0

I am used to doing exact match checks on a lot of strings within Ruby, but I am wondering if there's a way to make this process more efficient.

For example, I am taking data from one area and comparing it to what's in active record. If www.domain.com is in one location, but domain.com is in the other location, the only way I can determine this is by removing www in one place or adding it in the other place.

Is there a way to be able to smartly determine if two pieces of data are alike?

In the above example, 10 out of 14 (or 71.42%) of the characters are alike, so I think it'd be safe to assume that the two records belong linked since they are just slightly different.

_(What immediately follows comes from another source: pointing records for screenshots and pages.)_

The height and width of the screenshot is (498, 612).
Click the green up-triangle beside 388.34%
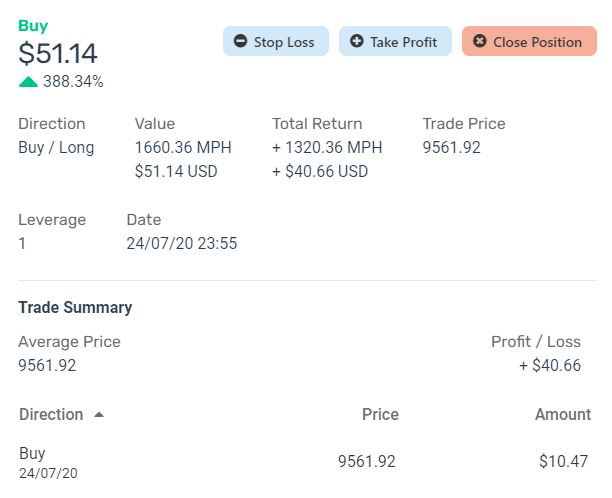coord(28,82)
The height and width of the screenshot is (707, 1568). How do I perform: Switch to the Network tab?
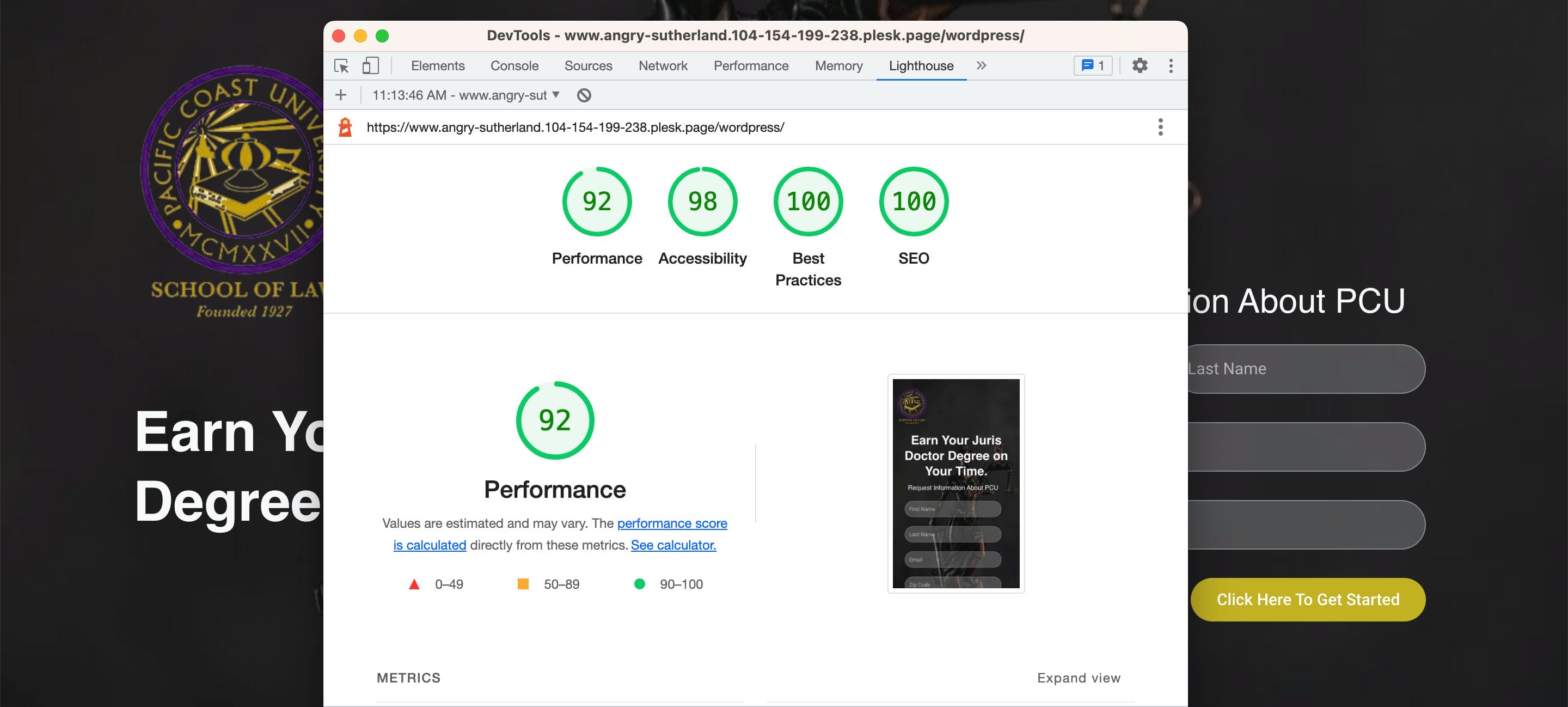click(x=662, y=66)
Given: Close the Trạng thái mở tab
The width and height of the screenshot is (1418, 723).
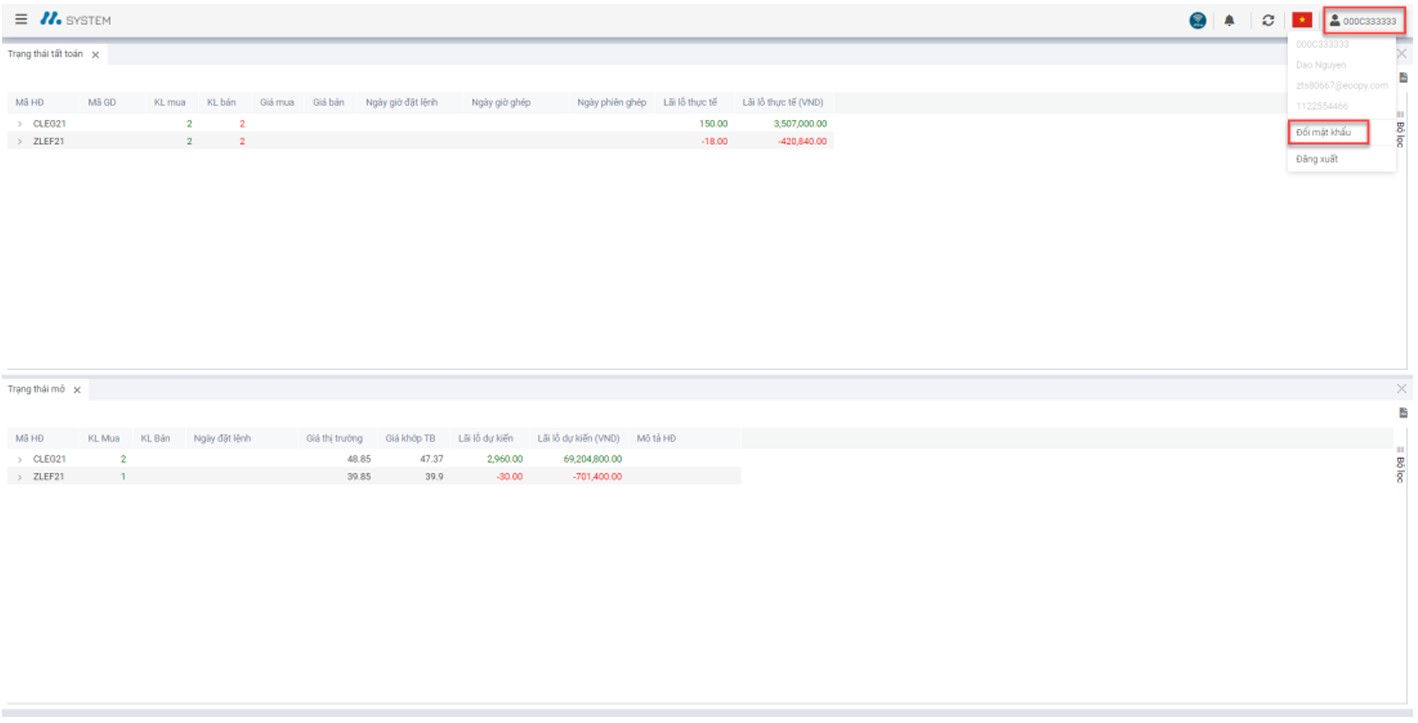Looking at the screenshot, I should point(77,390).
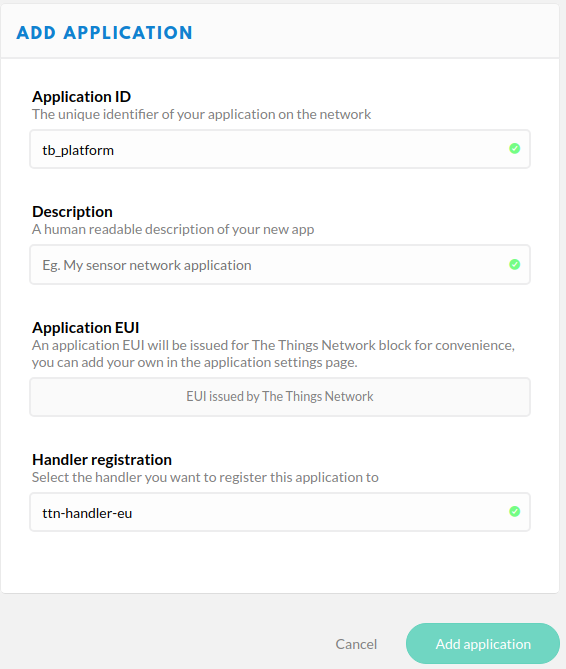The image size is (566, 669).
Task: Click the Description input field
Action: 280,265
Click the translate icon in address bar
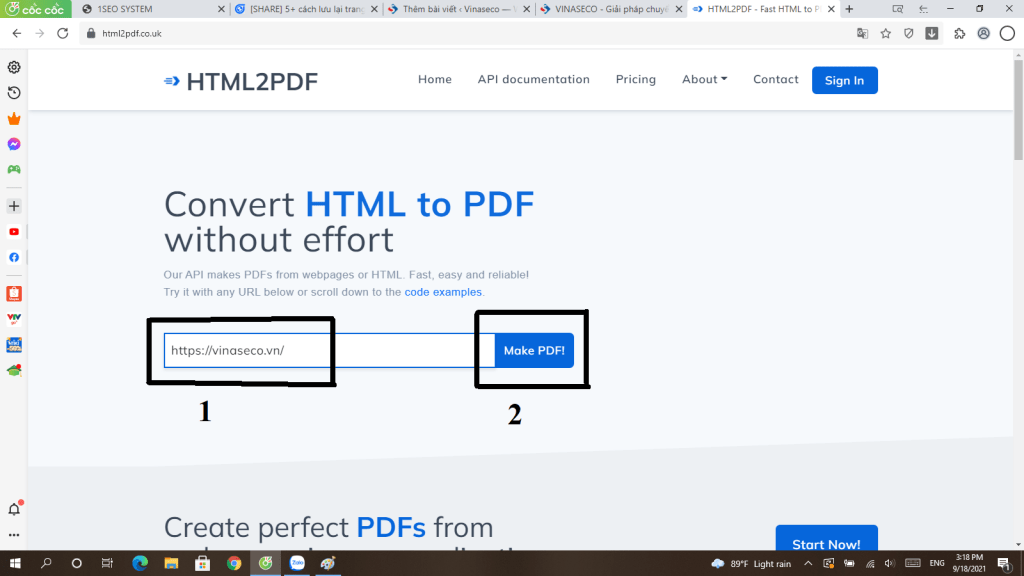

Is there a gem or a way to be able to intelligently make this kind of decision?

LewlSauce
  • 5,326
  • 8
  • 44
  • 91
  • `dowmawiwn.com`? Normally you normalize things into a simpler form that's consistent. – tadman Feb 06 '21 at 00:23
  • Yeah that's typically how we are doing it, but for this one particular project, I'm having to find similar data and make them consistent so that it's like that going forward. – LewlSauce Feb 06 '21 at 00:26
  • Possible duplicate with [Ruby compare two strings similarity percentage](https://stackoverflow.com/questions/9822078/ruby-compare-two-strings-similarity-percentage), and it linked a few similar questions, but this one is latest. – eux Feb 06 '21 at 01:22

1 Answers1

1

Fuzzy Matching with Damerau-Levenshtein Distance

Any kind of fuzzy matching will be somewhat dependent on how you choose to look at your data. For something like this, you can look at one of the many variants of the Levenshtein distance such as Damerau-Levenshtein. You can adjust MIN_SIMILARITY_PERCENT to tune the similarity index, which is calculated using the edit distance as a percentage of the characters found in the longest word in the pair.

require 'damerau-levenshtein'

class SimilarityIndex
  MIN_SIMILARITY_PERCENT = 70.0

  attr_reader :similarity_idx, :words

  def initialize word1, word2
    @words = word1, word2
    similar?
  end
  
  def edit_distance
    DamerauLevenshtein.distance *@words
  end

  def longest_word_length
    @words.max_by(&:length).size
  end

  def similar?
    e = edit_distance
    l = longest_word_length.to_f
    @similarity_idx = ((1 - (e/l)) * 100).round 2
    @similarity_idx >= MIN_SIMILARITY_PERCENT
  end
end

You can validate this with some test data. For example:

word_pairs = %w[
  www.domain.com
  domain.com

  www.example.com
  foobarbaz.example.com
]

word_pairs.each_slice(2).map do |word1, word2|
  s = SimilarityIndex.new word1, word2
  { words: s.words, similarity_idx: s.similarity_idx, similar?: s.similar? }
end

This test data generates the following results:

[{:words=>["www.domain.com", "domain.com"],
  :similarity_idx=>71.43,
  :similar?=>true},
 {:words=>["www.example.com", "foobarbaz.example.com"],
  :similarity_idx=>57.14,
  :similar?=>false}]
Todd A. Jacobs
  • 81,402
  • 15
  • 141
  • 199